Лутц снова начал читать:
— «Если в памяти Оливера и сохранились следы происшедшего, то они через некоторое время настолько смешались с его фантазиями, что вскоре он уже не мог отличить вымысел от правды. Этим, пожалуй, объясняется, почему один день он сообщал какую-либо подробность как абсолютно достоверную, а на следующий с полной убежденностью опровергал свое показание.
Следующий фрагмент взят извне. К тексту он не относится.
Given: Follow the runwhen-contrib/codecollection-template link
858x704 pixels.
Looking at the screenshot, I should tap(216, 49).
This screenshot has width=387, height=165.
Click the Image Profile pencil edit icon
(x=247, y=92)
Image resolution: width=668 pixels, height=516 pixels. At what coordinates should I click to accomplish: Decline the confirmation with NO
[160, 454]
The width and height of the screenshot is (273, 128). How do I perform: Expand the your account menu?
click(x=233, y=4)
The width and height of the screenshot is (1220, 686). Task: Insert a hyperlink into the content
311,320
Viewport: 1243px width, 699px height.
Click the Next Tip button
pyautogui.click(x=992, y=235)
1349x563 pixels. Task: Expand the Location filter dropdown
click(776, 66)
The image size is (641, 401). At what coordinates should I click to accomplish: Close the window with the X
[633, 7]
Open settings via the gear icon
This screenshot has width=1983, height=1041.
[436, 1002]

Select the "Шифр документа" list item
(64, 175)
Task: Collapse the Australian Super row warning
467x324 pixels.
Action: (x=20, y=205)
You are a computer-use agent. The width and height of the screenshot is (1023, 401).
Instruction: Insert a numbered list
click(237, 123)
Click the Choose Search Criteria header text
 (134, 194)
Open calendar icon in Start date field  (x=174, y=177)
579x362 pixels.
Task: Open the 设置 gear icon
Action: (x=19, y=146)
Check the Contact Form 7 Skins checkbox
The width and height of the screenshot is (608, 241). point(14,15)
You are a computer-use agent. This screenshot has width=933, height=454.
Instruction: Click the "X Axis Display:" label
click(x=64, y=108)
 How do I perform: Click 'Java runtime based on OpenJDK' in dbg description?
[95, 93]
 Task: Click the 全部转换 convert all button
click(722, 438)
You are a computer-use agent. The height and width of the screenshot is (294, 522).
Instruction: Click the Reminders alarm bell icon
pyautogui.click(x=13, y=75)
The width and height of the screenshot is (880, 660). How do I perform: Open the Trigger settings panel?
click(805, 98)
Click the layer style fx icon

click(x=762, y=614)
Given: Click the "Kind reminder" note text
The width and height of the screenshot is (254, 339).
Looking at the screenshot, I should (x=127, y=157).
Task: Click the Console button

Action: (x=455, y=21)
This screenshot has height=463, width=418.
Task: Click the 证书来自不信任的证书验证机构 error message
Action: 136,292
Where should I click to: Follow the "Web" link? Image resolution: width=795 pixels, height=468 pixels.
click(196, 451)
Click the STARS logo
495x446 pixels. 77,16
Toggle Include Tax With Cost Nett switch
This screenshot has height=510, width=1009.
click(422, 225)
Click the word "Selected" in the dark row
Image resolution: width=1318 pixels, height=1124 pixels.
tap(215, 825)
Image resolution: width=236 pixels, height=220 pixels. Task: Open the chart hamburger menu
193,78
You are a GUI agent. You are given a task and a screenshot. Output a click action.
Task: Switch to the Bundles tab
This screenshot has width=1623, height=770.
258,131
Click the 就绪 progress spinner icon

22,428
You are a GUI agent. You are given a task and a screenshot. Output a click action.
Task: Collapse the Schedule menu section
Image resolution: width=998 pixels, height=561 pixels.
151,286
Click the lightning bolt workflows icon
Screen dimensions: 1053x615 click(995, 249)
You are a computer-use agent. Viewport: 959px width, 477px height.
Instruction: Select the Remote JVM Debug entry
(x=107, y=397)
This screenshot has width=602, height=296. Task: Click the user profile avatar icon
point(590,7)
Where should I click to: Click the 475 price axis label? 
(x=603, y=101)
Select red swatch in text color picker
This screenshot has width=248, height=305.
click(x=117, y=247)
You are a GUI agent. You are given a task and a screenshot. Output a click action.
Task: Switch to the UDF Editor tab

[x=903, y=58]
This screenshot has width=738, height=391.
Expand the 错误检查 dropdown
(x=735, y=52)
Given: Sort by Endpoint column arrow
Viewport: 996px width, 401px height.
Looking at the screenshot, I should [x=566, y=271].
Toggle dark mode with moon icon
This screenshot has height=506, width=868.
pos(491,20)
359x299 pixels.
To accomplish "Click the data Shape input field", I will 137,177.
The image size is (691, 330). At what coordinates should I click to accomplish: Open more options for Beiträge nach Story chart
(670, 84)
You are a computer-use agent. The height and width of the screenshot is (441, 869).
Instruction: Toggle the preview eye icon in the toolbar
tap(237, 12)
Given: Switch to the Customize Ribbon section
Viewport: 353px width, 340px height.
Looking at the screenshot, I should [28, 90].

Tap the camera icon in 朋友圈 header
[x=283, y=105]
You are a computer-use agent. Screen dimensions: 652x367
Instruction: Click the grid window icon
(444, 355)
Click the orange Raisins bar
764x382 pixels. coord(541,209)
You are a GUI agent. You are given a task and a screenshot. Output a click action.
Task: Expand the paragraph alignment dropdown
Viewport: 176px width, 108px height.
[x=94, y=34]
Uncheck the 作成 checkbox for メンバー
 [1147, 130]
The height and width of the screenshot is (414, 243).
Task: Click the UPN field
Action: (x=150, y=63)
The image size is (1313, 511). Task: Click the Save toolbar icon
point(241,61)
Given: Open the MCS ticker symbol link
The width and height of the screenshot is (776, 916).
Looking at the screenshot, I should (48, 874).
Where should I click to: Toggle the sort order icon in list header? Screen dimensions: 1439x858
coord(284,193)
Так что за весьма короткий срок он изложил немало всевозможных историй, даже историю про девушку-иностранку. Оливер уже несколько месяцев практически находится в изоляции. Это положение для него неприятно. Теперь он знает, что всем этим обязан своему поведению, своим россказням и попыткам ввести нас в заблуждение. И теперь он без конца повторяет, что действительно хотел бы сказать правду, что ничего так сильно не хочет. При этом он сделал весьма интересное и важное заявление, а именно что все свои истории он рассказывал прежде всего потому, что надеялся таким путем доискаться правды. Этот мотив хорошо известен в психиатрии. Напомним для примера поэта Гёльдерлина, который говорил „о безумном усилии обрести разум…“. Оливер неоднократно, а особенно часто в последние несколько недель говорил нам: он знает — что-то неладно, и это что-то настойчиво пытается вспомнить, но никак не может и оттого испытывает крайне мучительное чувство.
На основании всего вышеизложенного, мы, нижеподписавшиеся эксперты, со всей добросовестностью и компетентностью можем сделать следующее заключение о физическом, умственном и душевном состоянии Оливера Эпштейна, 1952 года рождения:
1. Оливер Эпштейн страдает значительными психическими и нервными нарушениями.
2. Природные умственные способности Оливера Эпштейна хорошие.
3. О природном темпераменте и характере судить трудно. Оливер всегда был боязлив, особенно он боялся того, что рано потеряет родителей.